Client is responsible for paying all hourly consulting charges and expenses company provides for client at current rates. Client is solely responsible for Client’s personal use of the resources made available through Company. Client shall provide all equipment required to use Company. Client is responsible for maintaining backups of all information, including website, email passwords and security. Company is not liable if information is lost or unable to be restored. Client shall not use Company or Company resources in a manner that is libelous, defamatory, obscene, infringing, illegal or in violation of Company's use policy. Client may not use the e-mail system to send unsolicited mail or Usenet postings. Client shall not abuse the system, the Internet or its resources as per current Federal and locally applicable laws.
PayPal preferred and Visa, MasterCard, Discover or American Express may be used through the PayPal site. Company may require prepayments for hardware or other requests. Client shall promptly notify Company of any changes to the billing account, including, change of contact information or cancellation of credit card or subscriptions. Failure by Client to pay amounts on due date or rejection of any credit card charges may result in interruption or termination of Company’s services. Service fees of $45 per missed payment and interest accruing at the rate of 25% per month on the outstanding balance until such amount is paid in full. Client agrees to pay all expenses incurred by Company in the collection of any past due amounts. Payment is due upon delivery, sending of email bill, as needed or requested by company. Client grants company the right to accept terms and/or conditions from third parties on behalf of Client and understands that charges for services and all additional items will be billable to Client. Client agrees to communicate with Company prior to disputing any charges with Client's credit card.
All manufactures warranties apply
, all sales are final and no returns or refunds unless otherwise noted in writing.

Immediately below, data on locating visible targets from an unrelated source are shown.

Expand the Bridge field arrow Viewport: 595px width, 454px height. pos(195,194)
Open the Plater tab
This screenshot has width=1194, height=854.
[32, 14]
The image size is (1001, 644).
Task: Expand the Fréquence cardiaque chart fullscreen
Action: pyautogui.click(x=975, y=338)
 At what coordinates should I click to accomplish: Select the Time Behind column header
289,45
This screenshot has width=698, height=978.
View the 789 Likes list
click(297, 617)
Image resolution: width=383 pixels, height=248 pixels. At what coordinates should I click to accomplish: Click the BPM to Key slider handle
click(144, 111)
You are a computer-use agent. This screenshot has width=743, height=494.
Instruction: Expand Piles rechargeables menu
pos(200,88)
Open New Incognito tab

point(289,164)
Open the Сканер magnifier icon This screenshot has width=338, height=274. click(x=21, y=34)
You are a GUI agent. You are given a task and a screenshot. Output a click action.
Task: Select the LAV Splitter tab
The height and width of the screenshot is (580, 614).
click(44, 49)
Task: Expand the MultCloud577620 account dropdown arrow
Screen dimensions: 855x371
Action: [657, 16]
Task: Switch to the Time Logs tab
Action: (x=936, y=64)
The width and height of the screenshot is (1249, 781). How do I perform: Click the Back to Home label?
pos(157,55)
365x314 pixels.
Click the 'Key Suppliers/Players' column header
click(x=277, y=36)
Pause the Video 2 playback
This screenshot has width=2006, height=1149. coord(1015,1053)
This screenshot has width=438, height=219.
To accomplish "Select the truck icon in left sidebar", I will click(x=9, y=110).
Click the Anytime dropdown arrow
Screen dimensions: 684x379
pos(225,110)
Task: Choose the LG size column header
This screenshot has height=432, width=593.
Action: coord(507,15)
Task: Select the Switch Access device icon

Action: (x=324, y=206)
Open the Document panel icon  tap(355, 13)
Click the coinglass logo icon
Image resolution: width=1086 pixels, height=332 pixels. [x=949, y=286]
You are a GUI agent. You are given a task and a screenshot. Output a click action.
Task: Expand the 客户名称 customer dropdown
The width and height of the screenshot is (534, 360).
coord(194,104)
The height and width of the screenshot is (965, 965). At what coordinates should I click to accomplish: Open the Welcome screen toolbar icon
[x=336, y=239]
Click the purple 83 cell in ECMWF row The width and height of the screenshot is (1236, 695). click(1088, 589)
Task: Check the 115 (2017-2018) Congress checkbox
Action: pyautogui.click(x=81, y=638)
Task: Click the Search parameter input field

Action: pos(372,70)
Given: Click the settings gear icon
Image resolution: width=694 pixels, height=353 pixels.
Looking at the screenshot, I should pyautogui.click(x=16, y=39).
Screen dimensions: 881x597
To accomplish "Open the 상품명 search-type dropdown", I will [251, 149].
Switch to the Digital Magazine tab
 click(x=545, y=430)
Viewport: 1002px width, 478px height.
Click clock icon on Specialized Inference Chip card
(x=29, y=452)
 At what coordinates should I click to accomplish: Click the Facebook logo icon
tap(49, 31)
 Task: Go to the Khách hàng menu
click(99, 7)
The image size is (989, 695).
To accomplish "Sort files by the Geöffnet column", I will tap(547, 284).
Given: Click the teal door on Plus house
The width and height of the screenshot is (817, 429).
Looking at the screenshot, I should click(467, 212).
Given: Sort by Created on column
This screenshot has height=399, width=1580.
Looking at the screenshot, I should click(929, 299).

Client shall indemnify and hold harmless Company from and against any liabilities
, expenses (including attorneys’ fees) and damages arising out of any claims based on Client’s use of Company’s services, including any claim of libel, defamation, unfair competition, violation of rights of privacy or publicity, infringement of any intellectual property rights or any other claims.
: Client’s billing cycle will commence on the activation date set by company and Client will be billed monthly or upon delivery thereafter at the prevailing rates. Client website hosting fee shall be billed prior to the beginning of each month and may include additional usage fees from prior months if usage exceeds the services provided in the applicable usage plan described in Company’s online website hosting price list. Hosting client’s initial billing will consist of the set up fees plus first month’s usage fees. Prepayments plans are due on an annual basis 30 days prior to due date. Client allows domain name management and ownership rights to Company to register renew and manage as deemed necessary by Company.
Client’s account may be terminated by (1) Client giving 30 days written notice (2) By Company if Client fails to abide by the terms of this Agreement, including failure to pay amounts when due (3) by Company at the discretion of Company. Client requested termination will be effective at the end of the next billing cycle, charges and fees may apply. Company may withhold services and Client information until final payments are received.
NO WARRANTIES AND LIMITATION OF LIABILITY.
COMPANY’S SERVICES ARE “AS IS”. COMPANY MAKES NO REPRESENTATION OR WARRANTY REGARDING CONTENT, GOODS OR SERVICES PROVIDED AND SPECIFICALLY DISCLAIMS ALL WARRANTIES, REPRESENTATIONS AND CONDITIONS, EXPRESS, IMPLIED OR STATUTORY, INCLUDING ANY WARRANTY OF MERCHANTABILITY OR FITNESS FOR A PARTICULAR PURPOSE. COMPANY DOES NOT WARRANT THAT COMPANY SERVICES WILL BE UNINTERRUPTED OR ERROR-FREE. COMPANY SHALL NOT BE LIABLE FOR ANY DAMAGES, INCLUDING, INDIRECT, SPECIAL OR CONSEQUENTIAL DAMAGES, ARISING OUT OF CLIENT'S USE OF OR INABILITY TO USE COMPANY SERVICES, WHETHER BASED IN CONTRACT, TORT OR OTHERWISE, EVEN IF COMPANY HAS BEEN ADVISED OF THE POSSIBILITY OF SUCH DAMAGES. THIS LIMITATION OF LIABILITY AND EXCLUSION OF DAMAGES SHALL APPLY REGARDLESS OF THE SUCCESS OR EFFECTIVENESS OF OTHER REMEDIES.
This Agreement shall be governed by and interpreted in accordance with the laws of the County of Washington, State of Oregon, USA.